During the Great Depression, President Roosevelt had launched a federal agency called the Home Owners Loan Corporation (HOLC), meant to protect struggling homeowners from losing their homes. The HOLC later implemented a system of rating neighborhoods with letter grades to help more systematically discern property values. While racially homogenous and primarily white neighborhoods generally received higher grades, the agency deemed those neighborhoods housing minorities or, “an undesirable element,” in the official language, with its lowest ratings.  Later, the Federal Housing Authority continued to use those HOLC standards when issuing mortgages. As historian Jackson has written, “For perhaps the first time, the federal government embraced the discriminatory attitudes of the marketplace. Previously, prejudices were personalized and individualized; FHA exhorted segregation and enshrined it as public policy.”

Home Owners Rating System

The rating system eventually contributed to reinforcing segregation as real estate agents and landlords steered white buyers to white communities and African Americans to poorer developments. The system also enforced the perception that the entry of racial minorities into a community resulted in a drop in property values. As one neighbor of the Myers family told Life magazine during the standoff, “He’s [William Myers] probably a nice guy, but every time I look at him I see $2,000 drop off the value of my house.” While federal policies encouraged homeownership as a way to reinforce the capitalist spirit of the nation and real estate marketing celebrated homeownership as the key ingredient to an ideal domestic existence, government bureaucrats, real estate agents, and landlords all implemented policies which helped exclude a large portion of American society from realizing that dream.

Not all communities replicated the racial tensions of Levittown, however. Quaker-built Pennsylvanian suburb Concord Park, for example, was built under the motto “Democracy in Housing,” and embraced diverse residents. In 1962, President John F. Kennedy issued an Executive Order prohibiting racial discrimination in any housing developments built or bought with the assistance of the federal government. Though the move was an important step in preventing federal agencies from enabling the racial policies of communities like Levittown, the house-by-house, street-by-street battle for integration of suburban communities and city blocks would last much longer.

The Mixed Suburban Legacy

After the financial success of the Levittown in Long Island, Levitt and Sons went on to build two more Levittowns, one in Pennsylvania and one in New Jersey. The uniform houses and immaculate lawns of the Levittown version of Suburbia made an indelible impression in the American mind, and an image of the winding roads of Levittown still conjures associations of a peaceful, wholesome Leave it To Beaver-type existence.
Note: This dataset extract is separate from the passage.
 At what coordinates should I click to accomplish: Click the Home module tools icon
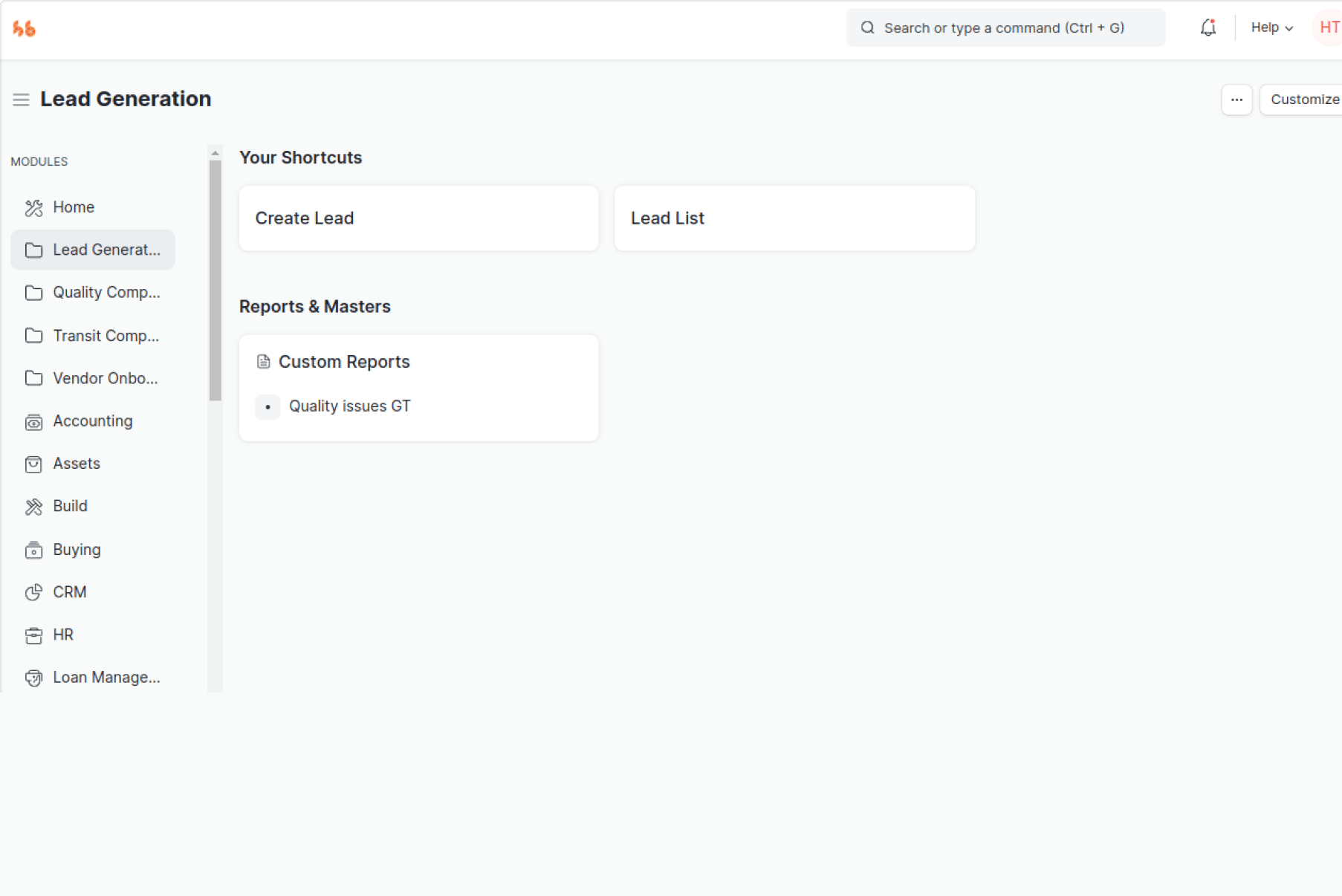click(x=33, y=208)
But the legacy of the suburbs that Levittown embodied was not simple, as shown by the struggle of the Myers. Others attacked suburban communities not just for their segregationism, but for a uniformity of spirit some saw as worth struggling against. In 1963, folk singer Malvina Reynold’s song “Little Boxes,” captured what some in the growing counter-culture movement saw as the forced conformity of suburban life. The song has been covered by countless other folk singers since, including Pete Seeger:

Conclusion

The suburbs have clearly come to symbolize more than just collections of white picket-fenced houses outside a city. Jackson wrote in Crabgrass Frontier, “Suburbia…is a manifestation of such fundamental characteristics of American society as conspicuous consumption, a reliance upon the private automobile, upward mobility, the separation of the family nuclear units, the widening division between work and leisure, and the tendency toward racial and economic exclusiveness.” To some, suburbia was a symbol of American can-do; to others, it was a symbol of conformity and exclusion. The story of Levittown captures both the hopeful and darker sides of the rise of the American suburbs.
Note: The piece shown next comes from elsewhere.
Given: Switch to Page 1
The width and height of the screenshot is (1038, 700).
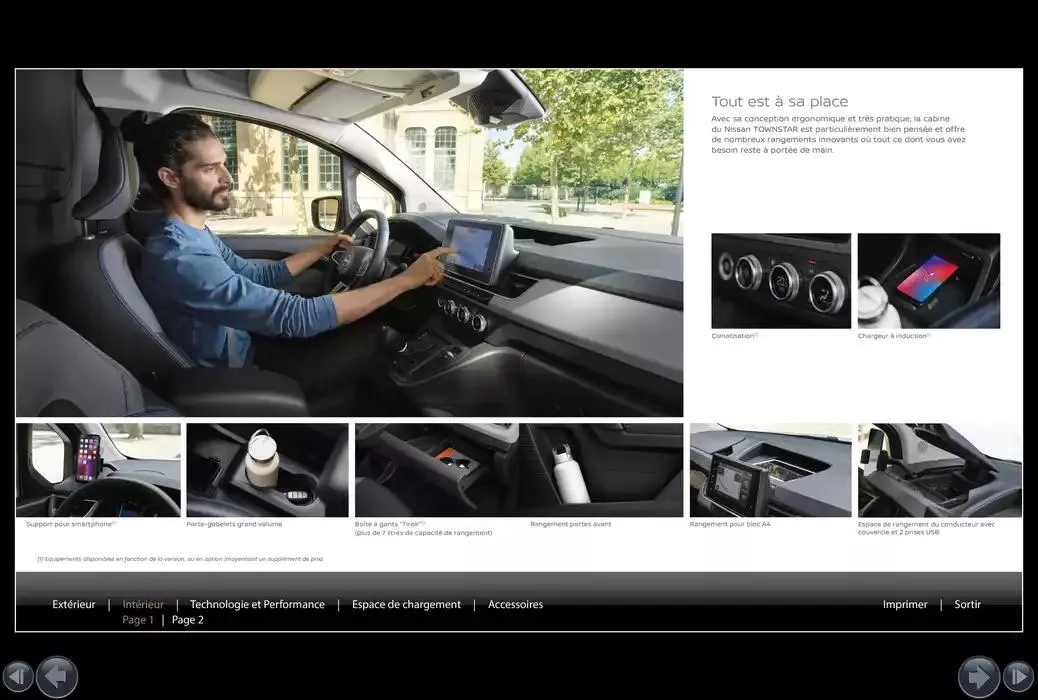Looking at the screenshot, I should (x=137, y=619).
  1. David Kushner, Levittown: Two Families, One Tycoon, and the Fight for Civil Rights in America’s Legendary Suburb. New York: Walker Publishing Company, xiii.
  2. Kenneth Jackson, Crabgrass Frontier: The Suburbanization of the United States, (New York: Oxford University Press, 1985), 12 
  3. Kushner, 6
  4. Kushner, 7
  5. Jackson, 244
  6. Kushner, 30
  7. Jackson, 234
  8. Kushner, 42
  9. Lizabeth Cohen, A Consumers’ Republic: The Politics of Mass Consumption in Postwar American. New York: Vintage Books, 2003, 217
  10. Kushner, 43 
  11. Kushner, 30
  12. Kushner, 45
  13. Kushner, xiv
  14. Kushner, 70
  15. Kushner, xv
  16. Kushner, 17 
  17. Jackson, 213
  18. Cohen, 217
ABOUT THE AUTHOR
Crystal N. Galyean is a writer, editor, and historian who lives in New Jersey, where she makes sweet sweet bluegrass music with her band the Great Grassby. Her writing has appeared in various educational publications as well as the Village Voice, McSweeney's Internet Tendency, and literary journals.
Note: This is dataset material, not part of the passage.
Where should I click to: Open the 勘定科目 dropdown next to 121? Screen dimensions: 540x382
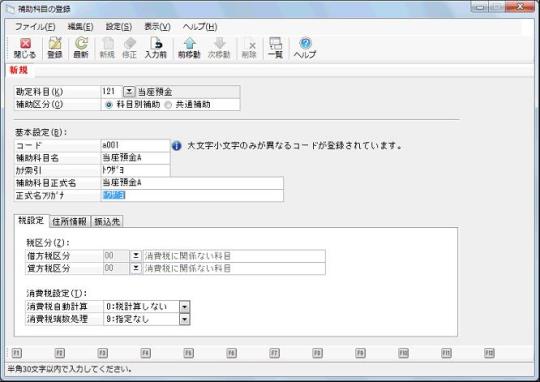(129, 92)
43 responses to “Levittown

  1. My parents moved into Levittown, NY, after the war. Treeless, with mud everywhere, and rows of identical cheap (about $6,000) houses, some predicted it would was destined to be an ugly slum community. Perhaps that’s part of the reason the Levitt builders took steps such as winding streets, landscaping, community parks with pools, etc. And, sadly, the fear of that outcome may have contributed to their imposing a racial exclusion policy.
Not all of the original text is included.